そして、火薬委員でも一・二年生の伊助や三郎次、四年生ながら編入生のタカ丸だけでは、焔硝蔵の開錠もできない。
人目に触れては都合が悪いものをこっそり隠しておくには、兵助にとってうってつけの場所だ。
「同じ企みを共有して協力し合っているなら、鉢屋にとっても、だ」
「――あ。"つづら代"……」
文次郎の言葉に触発されて三木ヱ門が口走ると、ひゅっと息を吸い込んだ兵助が薄く唇を噛んだ。
つづら代や鳥の子玉代として空計上した予算は手元に残る。それは手形や小切手ではなく現金で、その大部分は小銭だから、いざ隠すとなると重いしかさばるという物理的な問題がある。

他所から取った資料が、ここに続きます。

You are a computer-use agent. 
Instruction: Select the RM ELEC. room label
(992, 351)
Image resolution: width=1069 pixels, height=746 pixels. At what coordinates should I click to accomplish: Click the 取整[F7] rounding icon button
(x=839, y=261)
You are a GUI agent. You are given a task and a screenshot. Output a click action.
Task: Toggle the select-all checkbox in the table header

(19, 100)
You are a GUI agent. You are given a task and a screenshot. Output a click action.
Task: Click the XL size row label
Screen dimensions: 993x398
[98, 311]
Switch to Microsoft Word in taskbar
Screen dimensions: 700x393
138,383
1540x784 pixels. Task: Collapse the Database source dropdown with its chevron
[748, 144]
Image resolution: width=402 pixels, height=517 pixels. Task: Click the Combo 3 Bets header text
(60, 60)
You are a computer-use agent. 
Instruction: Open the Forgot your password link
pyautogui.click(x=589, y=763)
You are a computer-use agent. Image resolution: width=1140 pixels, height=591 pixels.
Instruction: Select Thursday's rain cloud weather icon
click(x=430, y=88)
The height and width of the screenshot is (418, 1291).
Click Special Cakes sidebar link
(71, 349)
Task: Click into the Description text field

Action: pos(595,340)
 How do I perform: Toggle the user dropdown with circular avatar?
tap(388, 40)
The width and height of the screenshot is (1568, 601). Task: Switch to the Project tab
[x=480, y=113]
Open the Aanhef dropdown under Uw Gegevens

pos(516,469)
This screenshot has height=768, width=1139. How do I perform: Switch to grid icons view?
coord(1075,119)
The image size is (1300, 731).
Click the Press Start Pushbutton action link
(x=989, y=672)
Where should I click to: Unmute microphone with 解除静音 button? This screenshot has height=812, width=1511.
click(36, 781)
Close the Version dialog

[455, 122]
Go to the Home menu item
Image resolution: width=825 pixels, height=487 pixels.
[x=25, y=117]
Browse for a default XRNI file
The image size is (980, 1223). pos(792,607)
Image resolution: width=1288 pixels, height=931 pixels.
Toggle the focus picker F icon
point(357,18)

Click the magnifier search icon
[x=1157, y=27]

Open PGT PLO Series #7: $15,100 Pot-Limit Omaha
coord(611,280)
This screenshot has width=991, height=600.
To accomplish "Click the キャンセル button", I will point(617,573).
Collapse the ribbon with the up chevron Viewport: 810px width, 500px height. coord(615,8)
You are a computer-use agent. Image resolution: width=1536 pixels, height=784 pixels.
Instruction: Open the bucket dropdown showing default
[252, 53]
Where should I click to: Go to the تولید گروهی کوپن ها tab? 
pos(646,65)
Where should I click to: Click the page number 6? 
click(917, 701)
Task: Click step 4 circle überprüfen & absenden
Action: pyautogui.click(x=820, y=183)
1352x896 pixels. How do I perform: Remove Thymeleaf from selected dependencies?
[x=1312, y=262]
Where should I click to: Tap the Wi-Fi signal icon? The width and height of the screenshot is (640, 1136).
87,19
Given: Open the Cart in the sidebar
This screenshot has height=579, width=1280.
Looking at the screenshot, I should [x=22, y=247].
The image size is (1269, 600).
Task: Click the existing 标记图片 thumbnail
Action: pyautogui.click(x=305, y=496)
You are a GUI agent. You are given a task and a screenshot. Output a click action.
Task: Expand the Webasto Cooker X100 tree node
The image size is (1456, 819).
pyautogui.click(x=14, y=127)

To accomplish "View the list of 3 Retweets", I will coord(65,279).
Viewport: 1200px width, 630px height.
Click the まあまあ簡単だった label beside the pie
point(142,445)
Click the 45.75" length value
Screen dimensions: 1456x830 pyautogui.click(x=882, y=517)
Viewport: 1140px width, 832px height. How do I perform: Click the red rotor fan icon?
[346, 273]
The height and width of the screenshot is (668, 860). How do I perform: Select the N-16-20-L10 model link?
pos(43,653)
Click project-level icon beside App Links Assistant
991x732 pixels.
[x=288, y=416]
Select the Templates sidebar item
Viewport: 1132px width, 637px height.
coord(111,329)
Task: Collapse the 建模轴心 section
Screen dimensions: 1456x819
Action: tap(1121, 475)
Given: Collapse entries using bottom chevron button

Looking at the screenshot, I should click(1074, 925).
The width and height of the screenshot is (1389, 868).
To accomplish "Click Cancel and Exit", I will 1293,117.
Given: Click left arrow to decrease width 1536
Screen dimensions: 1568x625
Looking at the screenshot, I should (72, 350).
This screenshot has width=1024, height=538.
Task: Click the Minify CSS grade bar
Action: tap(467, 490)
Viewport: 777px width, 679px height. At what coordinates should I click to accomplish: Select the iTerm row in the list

焔硝蔵の隅にそれを入れておく箱なりつづらなりを置いておけば、兵助は委員会の役目があるような顔をして、三郎はその兵助に用事があるような振りをして、周囲に怪しまれることなく焔硝蔵に出入りしこつこつと蓄財に励むことができる。
「伊助」の三郎は兵助に急を知らせるついでに、そこに保管してある"裏予算"を確かめていた――
「推測を重ねるばっかりで今のところは確とした証しはねえが、現時点から会計委員会が監査に入るまでの間にお前か土井先生が焔硝蔵に出入りしたら、それは証拠隠滅を図ったものと見做す」
「それでは委員会の仕事ができません。土井先生は授業でも火薬を使われます」
「この訊問が終わったらすぐに監査にうつる。お前が立ち会うのは勿論構わない」
だから心配するなと口の端を吊り上げてみせる文次郎の前で、ぴんと背中を強張らせた兵助が、次の瞬間へなへなと崩れるように肩を落とした。